(Data excerpts)
::::::::::

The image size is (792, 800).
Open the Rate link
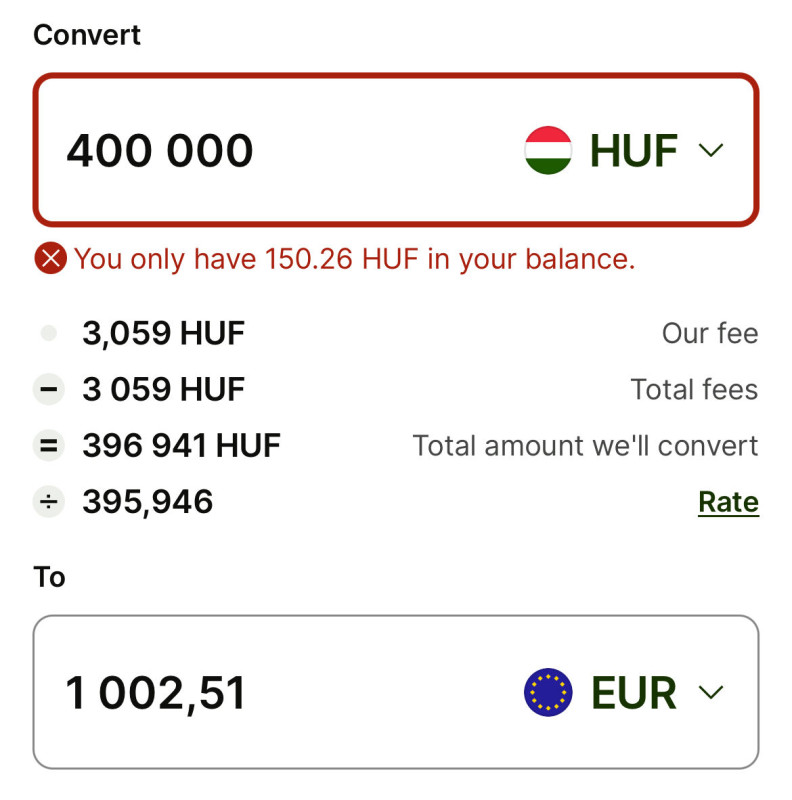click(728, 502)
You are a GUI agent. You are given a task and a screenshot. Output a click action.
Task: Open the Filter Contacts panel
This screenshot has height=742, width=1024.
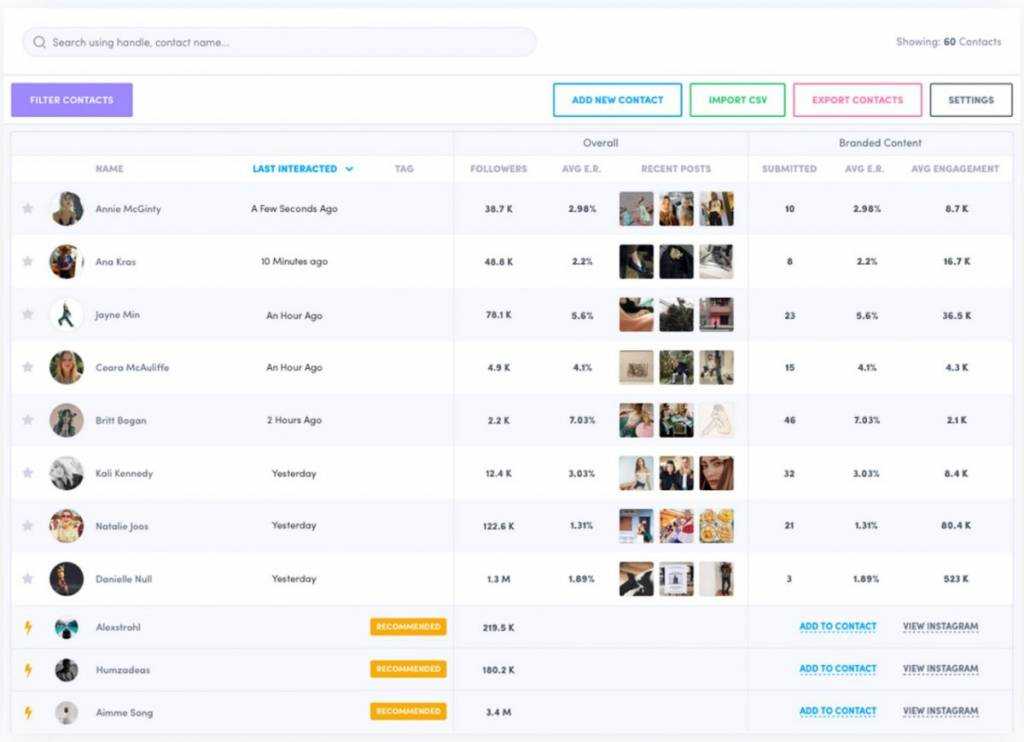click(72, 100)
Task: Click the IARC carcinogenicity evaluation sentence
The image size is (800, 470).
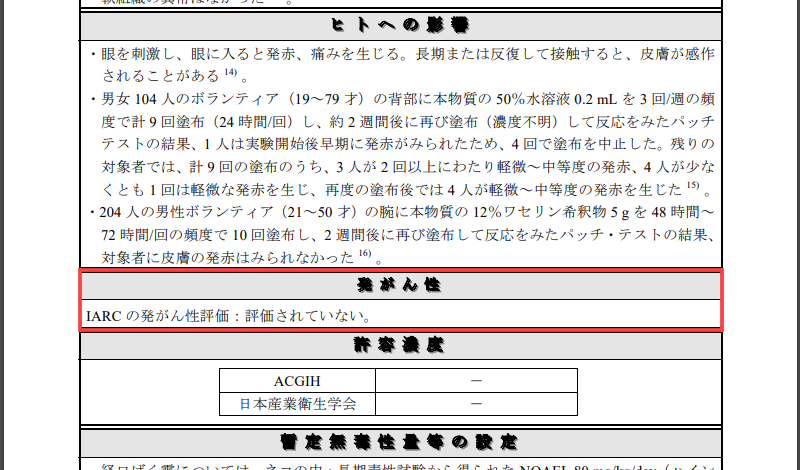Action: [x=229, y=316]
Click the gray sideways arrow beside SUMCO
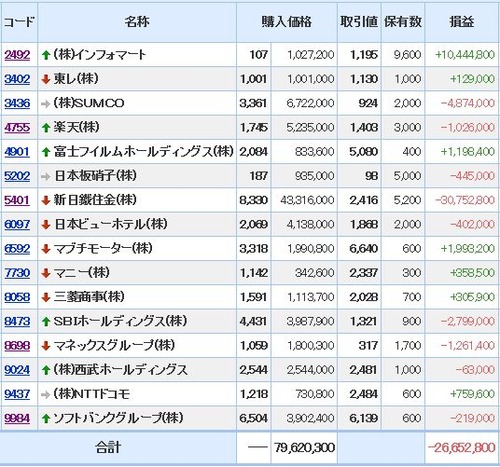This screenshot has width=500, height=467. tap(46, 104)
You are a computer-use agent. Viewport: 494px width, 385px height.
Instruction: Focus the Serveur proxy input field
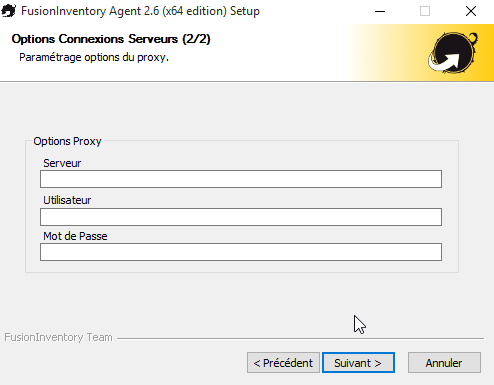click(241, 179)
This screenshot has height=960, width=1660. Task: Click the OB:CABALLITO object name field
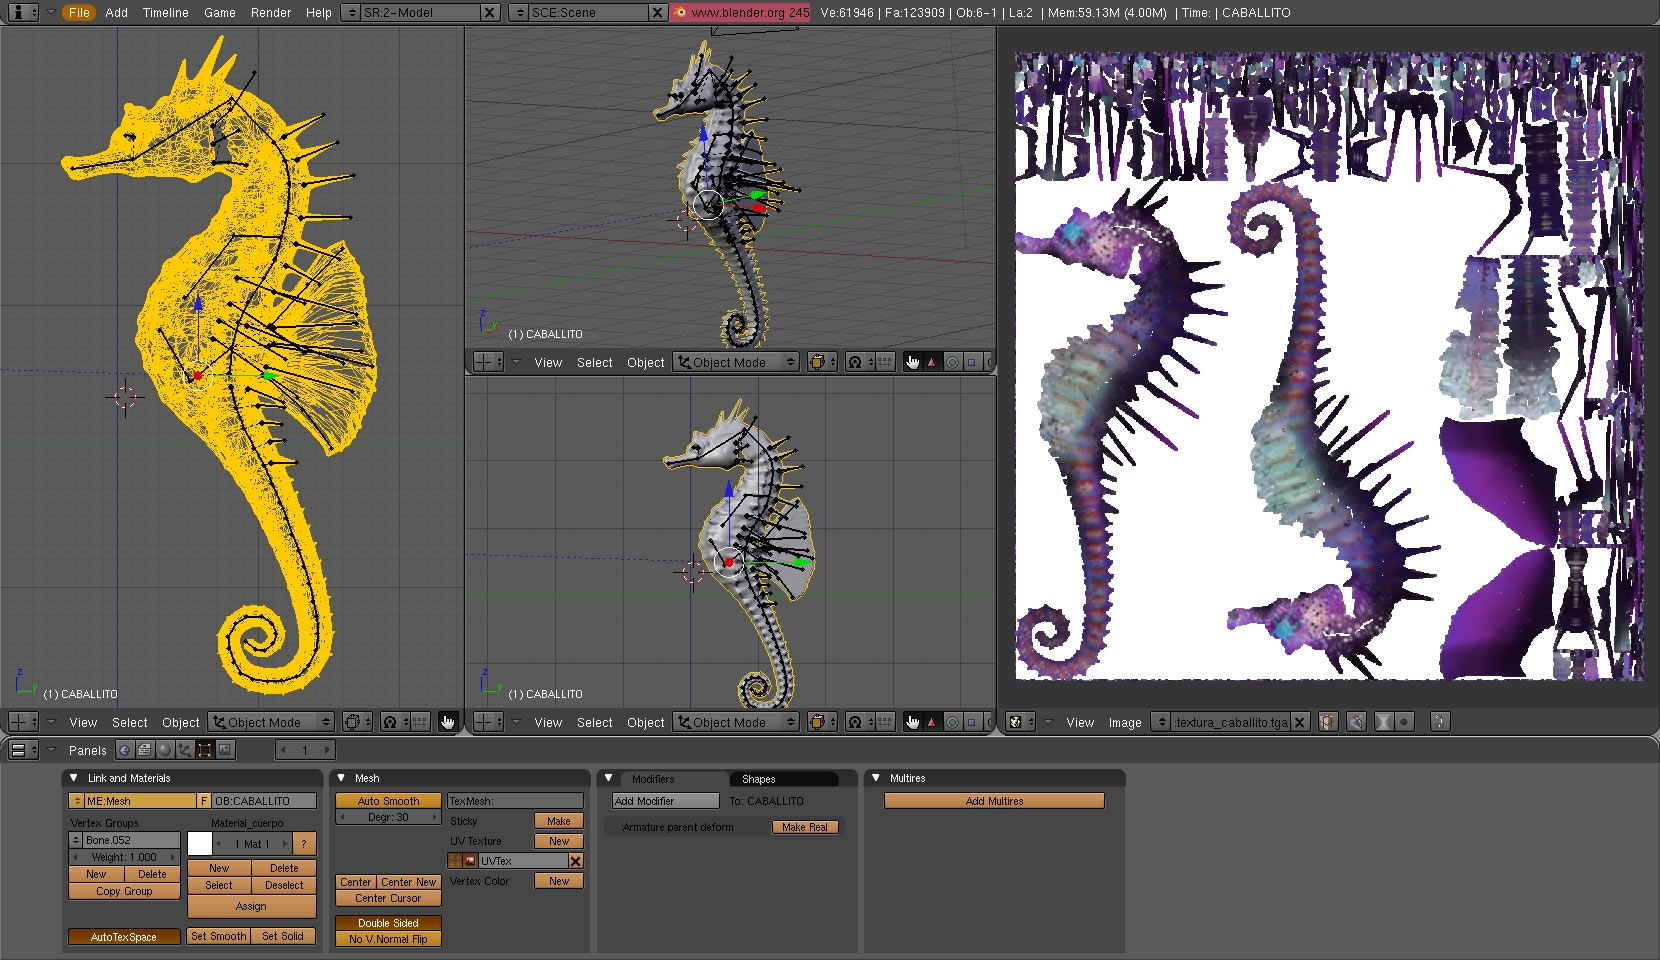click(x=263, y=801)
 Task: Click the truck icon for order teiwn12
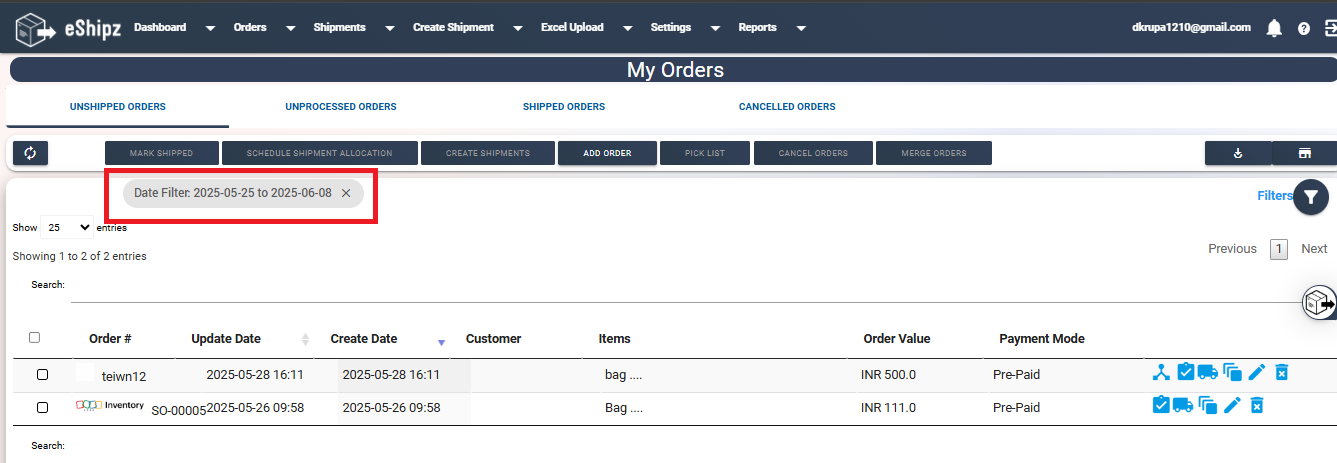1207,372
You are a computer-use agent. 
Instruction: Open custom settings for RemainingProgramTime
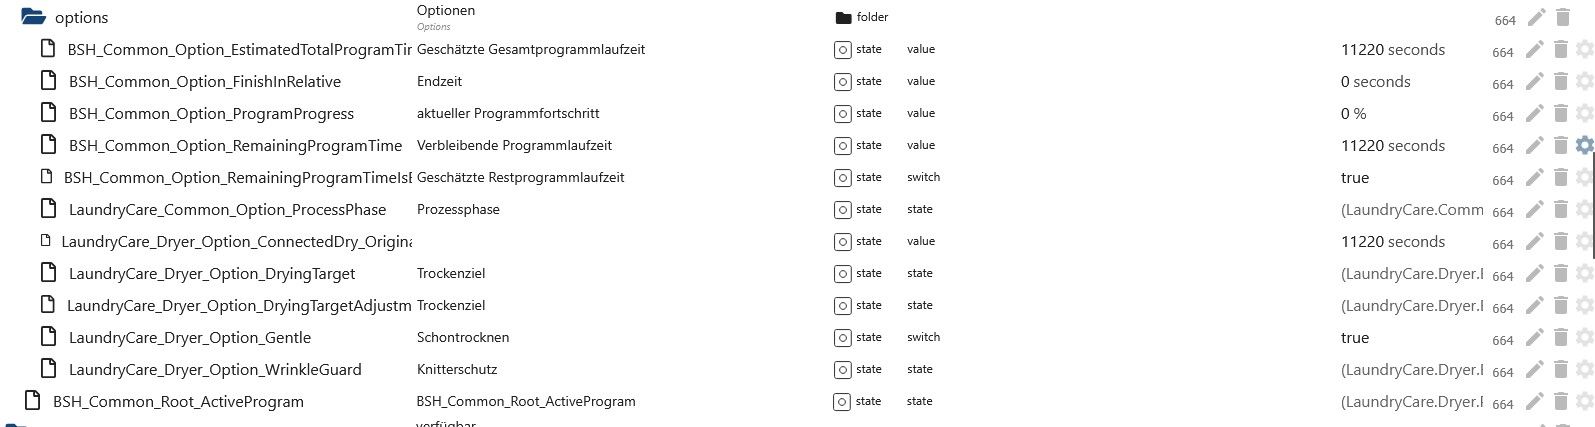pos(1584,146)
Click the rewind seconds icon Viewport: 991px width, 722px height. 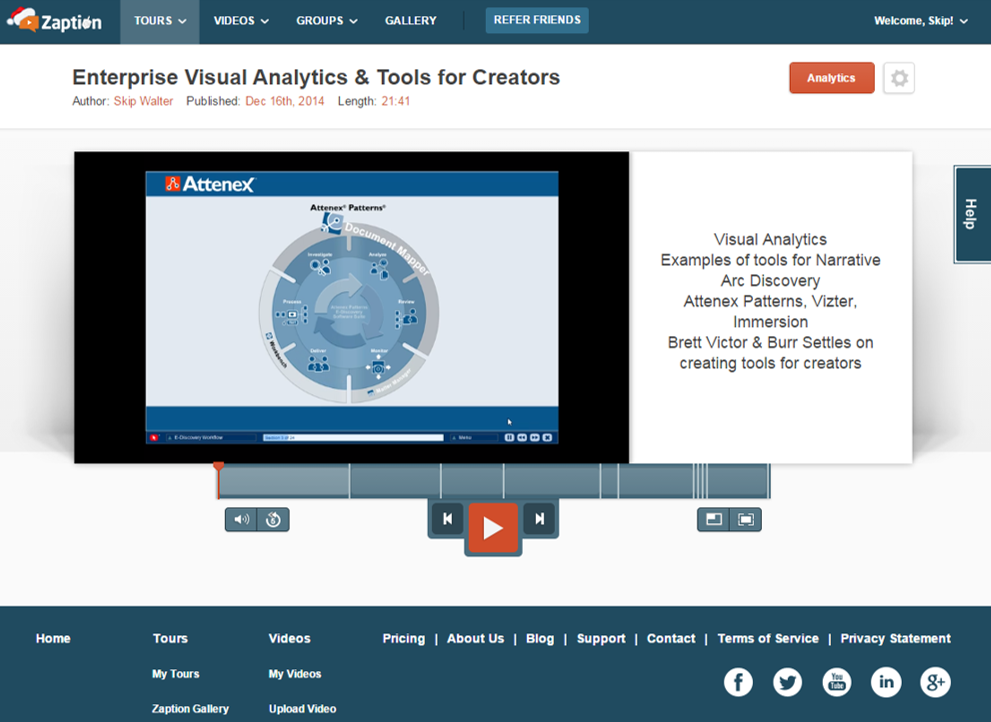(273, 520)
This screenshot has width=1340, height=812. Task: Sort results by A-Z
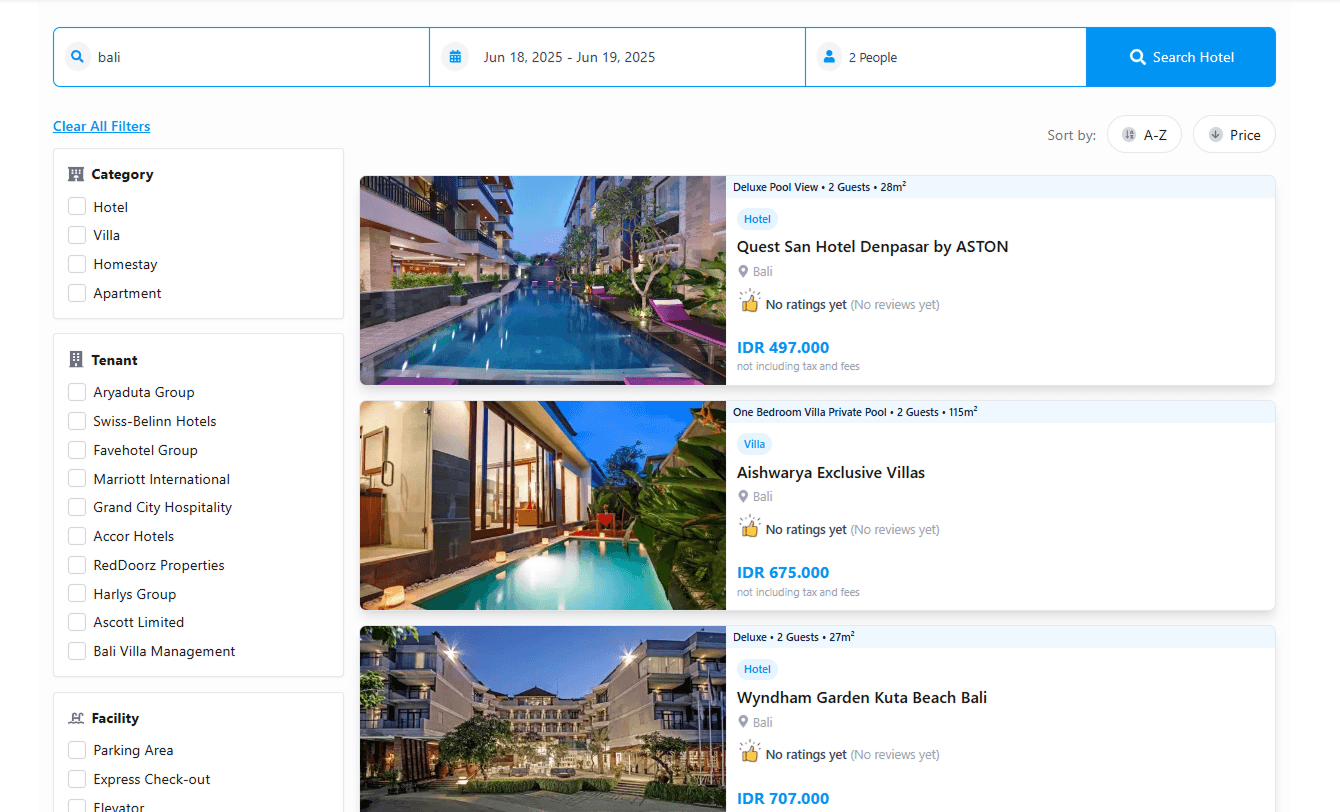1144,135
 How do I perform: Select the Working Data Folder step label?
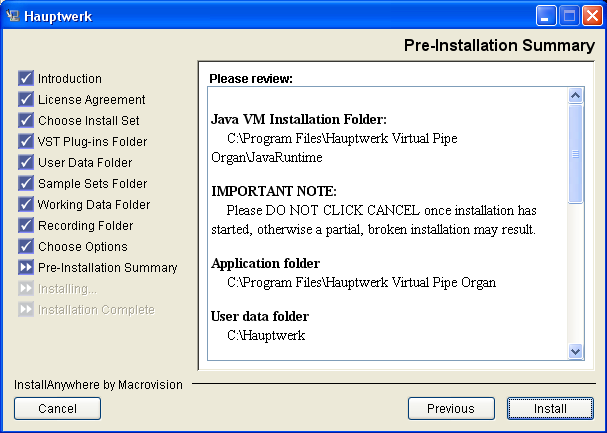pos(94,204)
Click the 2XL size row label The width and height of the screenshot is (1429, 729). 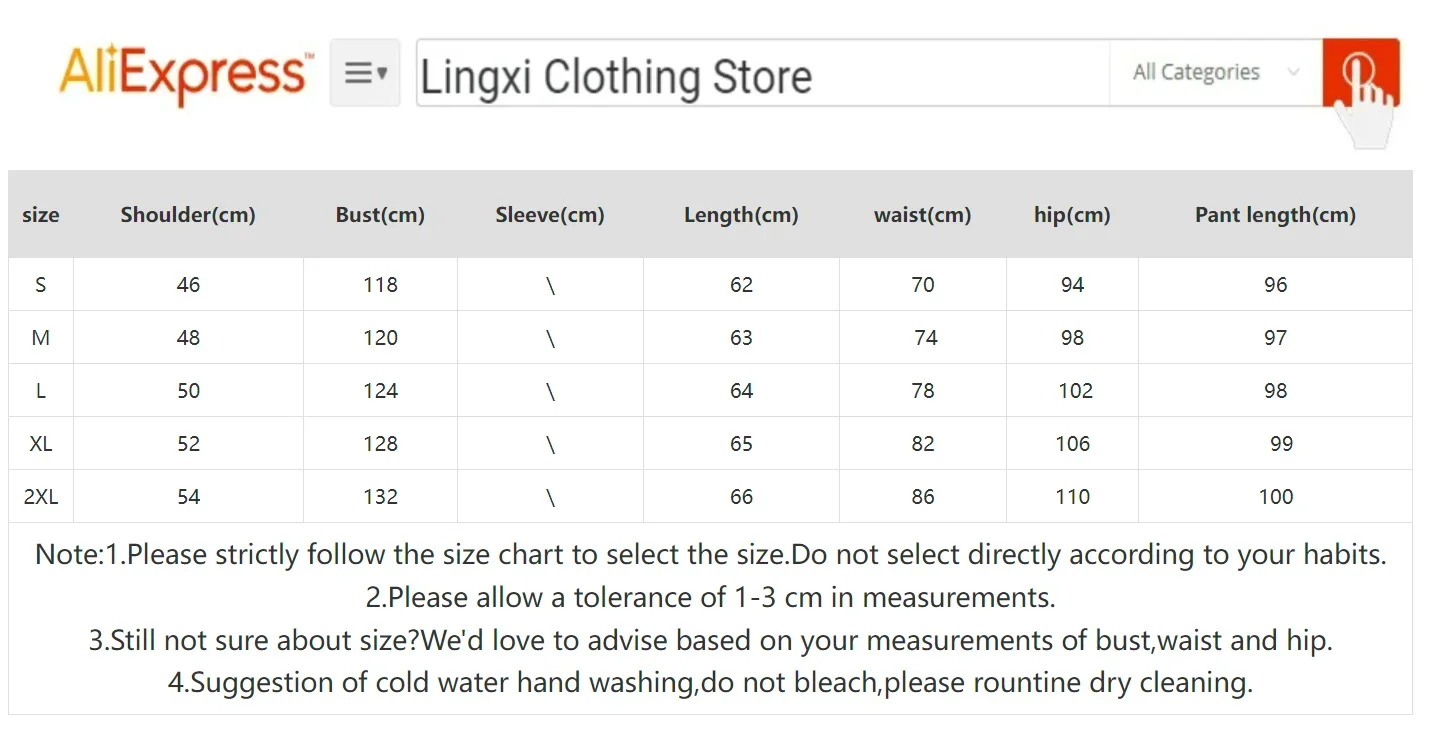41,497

::::::::::

Task brief
Sift the data above for lines with "computer", then copy each one.

Answer box
You are a computer-use agent. Viewport: 494px width, 385px height.
You are a computer-use agent. 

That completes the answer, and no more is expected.